Random Observations. On the subject of past lives, one has to assume Cameron was trapped in a sinking vessel in one, given his movie preferences (The Abyss, Titanic, now this); the entire climax is based on this patented brand of potential expiration. Anyone who doesn’t laugh when Mr Whale tells Lo’ak (Britain Dalton) “It’s too painful” in response to some amateur-psychologist probing is far purer of heart than I, clearly. The choice to avoid Na’vi language is the old “We shail into Sean Connery” trick and works reasonably well. On the casting front, I wouldn’t have figured that was Kate Winslet (Cliff Curtis, yeah). I don’t know if that’s good or bad, to be honest. Jermaine Clement is given a straight-man role, which is disappointing.
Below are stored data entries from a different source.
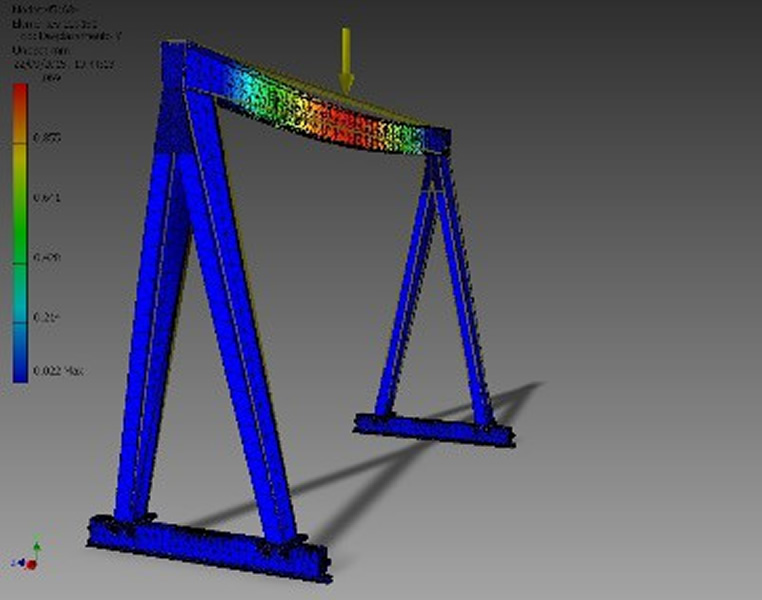Click the date and time stamp line

tap(62, 61)
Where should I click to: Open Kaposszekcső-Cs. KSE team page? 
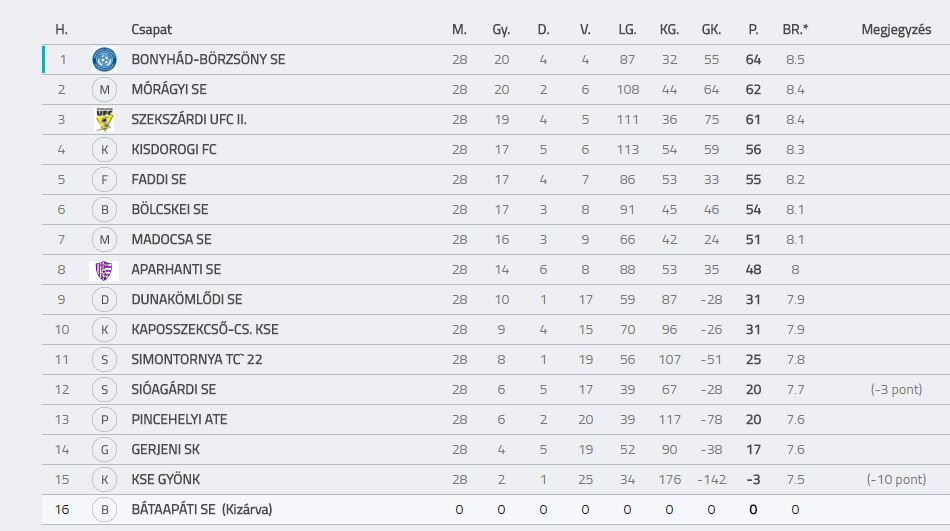point(205,330)

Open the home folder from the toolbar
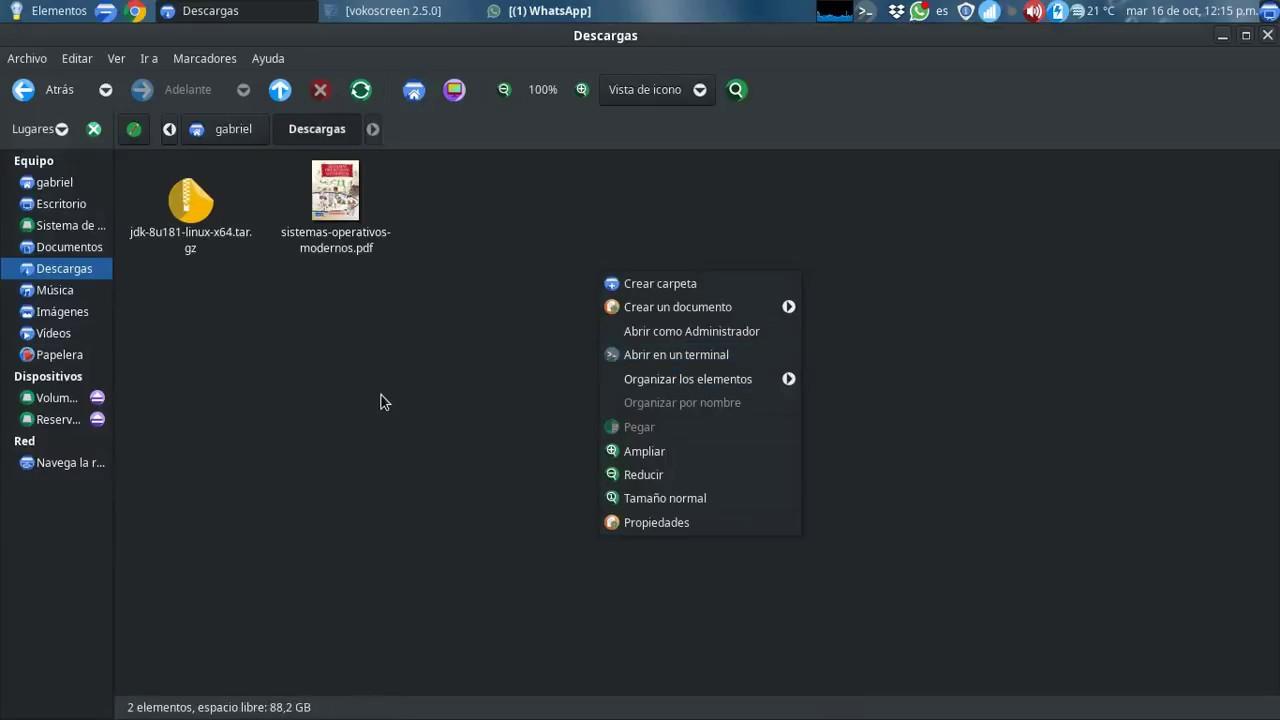414,90
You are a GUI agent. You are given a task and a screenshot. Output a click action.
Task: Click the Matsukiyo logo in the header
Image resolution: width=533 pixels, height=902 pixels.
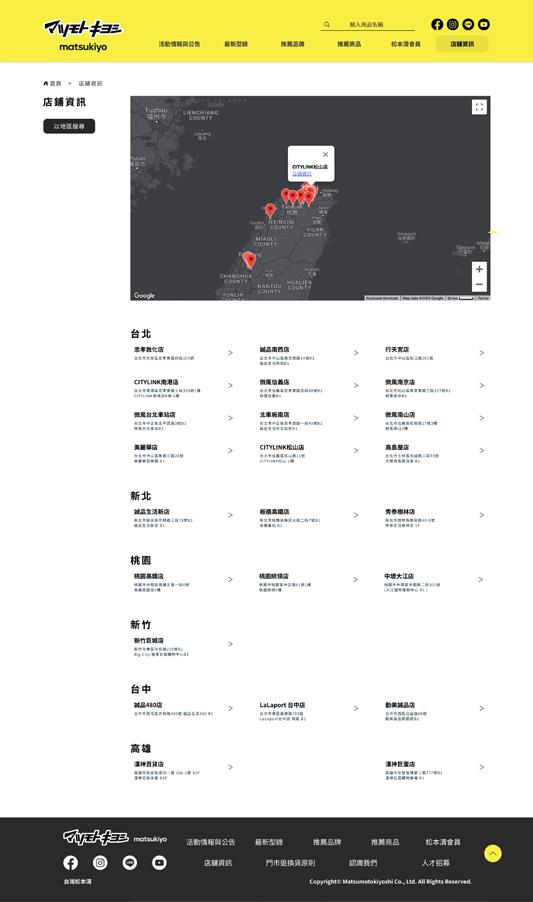point(83,35)
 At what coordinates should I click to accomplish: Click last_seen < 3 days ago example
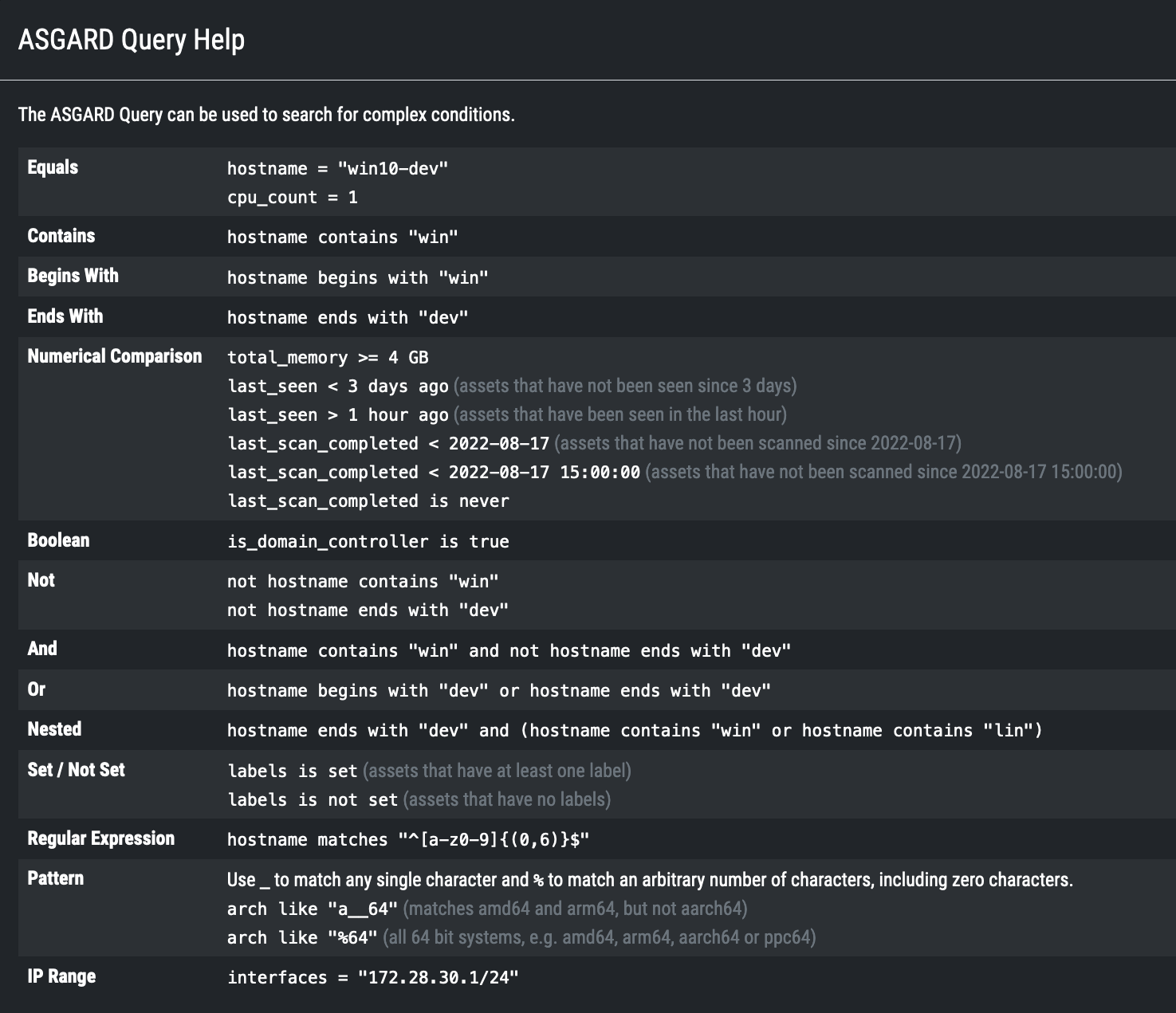(337, 387)
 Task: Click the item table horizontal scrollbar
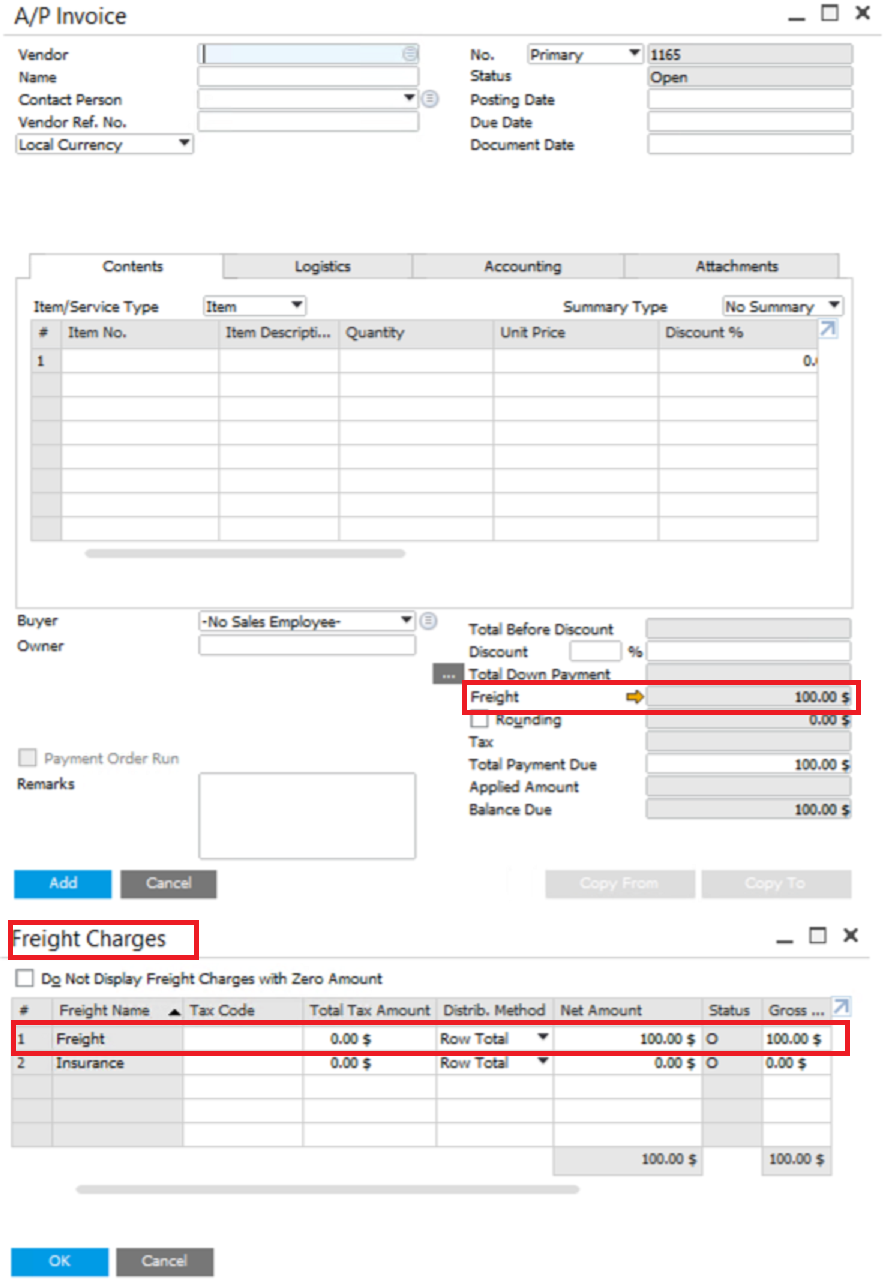(245, 553)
Sigourney runs away with the movie, both because she’s the best actor in the cast and because she has the most interesting part (here too, we may wish to perceive Cameron displaying either White Hat or unfiltered nu-Age principles. Kira’s spiritual connection is misdiagnosed by materialist science as temporal epilepsy; it takes holistic principles to bring her back into balance).

As for funny stuff, I had to laugh both at Jim’s classically shlocky 3D touch of severing 

 Scoresby’s arm and having it fly away in glorious 3D. This coming from – I’d be guessing this was a form of atonement, except that he has form for spouting indigestible nonsense – the man who proudlycut about ten minutes of the movie targeting gunplay action”. That’s because “What’s happening with guns in our society turns my stomach”. In contrast to graphic impalement and dismemberment, which totally flies (away in glorious 3D). Lest we forget, Jim also demanded the entire cast and crew turn vegan for the shoot and has issued some absurdist remarks about the dangers of testosterone. He’s a joker, that Jimbo. 

The score from Simon Franglen – who worked with deceased James Horner on Avatar – is utterly unmemorable. More noteworthy is Sully’s plan, as it’s utterly ridiculous. I mean, is he a moron? At least that would be an excuse. He leaves his forest-dwelling Omaticaya because he knows Quaritch is after him, and quite sensibly, he feels his people shouldn’t suffer for his sake. So what does he do? Rather than take his family to some isolated spot where no one else can fall into harm’s way, he goes fishing, asking the Metkayina clan for shelter so THEY can suffer for his sake in due course. Does he tell them Miles will inevitably come a-hunting their way and do for them too? You bet he doesn’t. 

The verdict, then? Some nice psychedelic sea life, but like the blockbuster Avatar: The Way of Water has just supplanted as 2022’s biggest hit, there’s nothing truly new to celebrate, beyond the bells and whistles of technical expertise. There’s an argument Avatar 2 and Top Gun 2 have been big hits because they aren’t battering their audiences with super-wokeness, but the more likely principle being satisfied is that they’re formidably executed entertainments; such a quality still counts for something, even when the content itself is creatively bereft. The Way of Water is probably no better or worse than Avatar, on balance, just way longer.